WHAT TO PRODUCE
Swap "How do I perform" for "How can I do" throughout the material below and reproduce it with everything else unchanged.
▼
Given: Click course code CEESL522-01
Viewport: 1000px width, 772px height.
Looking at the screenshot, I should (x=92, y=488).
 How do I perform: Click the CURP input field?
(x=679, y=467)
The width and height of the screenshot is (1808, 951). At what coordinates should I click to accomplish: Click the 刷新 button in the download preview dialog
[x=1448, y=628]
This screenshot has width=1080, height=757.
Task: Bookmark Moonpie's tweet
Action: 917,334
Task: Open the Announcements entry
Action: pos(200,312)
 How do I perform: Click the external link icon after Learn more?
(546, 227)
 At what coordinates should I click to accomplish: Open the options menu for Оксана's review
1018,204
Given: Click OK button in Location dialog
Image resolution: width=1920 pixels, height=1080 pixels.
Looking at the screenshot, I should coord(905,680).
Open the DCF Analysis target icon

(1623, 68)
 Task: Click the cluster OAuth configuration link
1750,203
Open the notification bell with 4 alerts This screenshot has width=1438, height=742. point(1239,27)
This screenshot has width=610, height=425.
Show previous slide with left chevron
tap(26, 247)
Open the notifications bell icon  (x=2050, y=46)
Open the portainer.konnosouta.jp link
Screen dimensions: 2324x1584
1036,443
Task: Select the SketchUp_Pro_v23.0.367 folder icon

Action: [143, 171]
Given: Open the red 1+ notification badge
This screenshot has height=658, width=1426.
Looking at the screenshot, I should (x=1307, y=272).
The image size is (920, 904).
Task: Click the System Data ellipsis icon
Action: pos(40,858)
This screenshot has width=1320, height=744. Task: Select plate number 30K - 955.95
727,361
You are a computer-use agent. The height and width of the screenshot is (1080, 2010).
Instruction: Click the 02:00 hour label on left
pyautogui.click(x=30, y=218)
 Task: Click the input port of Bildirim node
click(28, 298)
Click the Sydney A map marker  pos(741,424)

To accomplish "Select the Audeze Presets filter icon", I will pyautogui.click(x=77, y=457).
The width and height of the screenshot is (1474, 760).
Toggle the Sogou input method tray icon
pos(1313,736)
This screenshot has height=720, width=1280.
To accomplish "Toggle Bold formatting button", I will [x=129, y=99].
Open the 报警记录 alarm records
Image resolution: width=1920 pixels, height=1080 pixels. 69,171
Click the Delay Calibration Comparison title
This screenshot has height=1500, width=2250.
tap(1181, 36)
▲
FULL SOLUTION
Given: Click course code CEESL522-01
Viewport: 1000px width, 772px height.
Looking at the screenshot, I should (x=92, y=488).
 How can I do: Click the CURP input field?
(x=679, y=467)
The width and height of the screenshot is (1808, 951). At what coordinates should I click to accomplish: Click the 刷新 button in the download preview dialog
[x=1448, y=628]
This screenshot has width=1080, height=757.
Task: Bookmark Moonpie's tweet
Action: 917,334
Task: Open the Announcements entry
Action: pos(200,312)
 How can I do: Click the external link icon after Learn more?
(546, 227)
 At what coordinates should I click to accomplish: Open the options menu for Оксана's review
1018,204
Given: Click OK button in Location dialog
Image resolution: width=1920 pixels, height=1080 pixels.
Looking at the screenshot, I should coord(905,680).
Open the DCF Analysis target icon

(1623, 68)
 Task: Click the cluster OAuth configuration link
1750,203
Open the notification bell with 4 alerts This screenshot has width=1438, height=742. point(1239,27)
This screenshot has width=610, height=425.
Show previous slide with left chevron
tap(26, 247)
Open the notifications bell icon  (x=2050, y=46)
Open the portainer.konnosouta.jp link
Screen dimensions: 2324x1584
1036,443
Task: Select the SketchUp_Pro_v23.0.367 folder icon

Action: [143, 171]
Given: Open the red 1+ notification badge
This screenshot has height=658, width=1426.
Looking at the screenshot, I should (x=1307, y=272).
The image size is (920, 904).
Task: Click the System Data ellipsis icon
Action: pos(40,858)
This screenshot has width=1320, height=744. Task: Select plate number 30K - 955.95
727,361
You are a computer-use agent. The height and width of the screenshot is (1080, 2010).
Instruction: Click the 02:00 hour label on left
pyautogui.click(x=30, y=218)
 Task: Click the input port of Bildirim node
click(28, 298)
Click the Sydney A map marker  pos(741,424)

To accomplish "Select the Audeze Presets filter icon", I will pyautogui.click(x=77, y=457).
The width and height of the screenshot is (1474, 760).
Toggle the Sogou input method tray icon
pos(1313,736)
This screenshot has height=720, width=1280.
To accomplish "Toggle Bold formatting button", I will [x=129, y=99].
Open the 报警记录 alarm records
Image resolution: width=1920 pixels, height=1080 pixels. 69,171
Click the Delay Calibration Comparison title
This screenshot has height=1500, width=2250.
tap(1181, 36)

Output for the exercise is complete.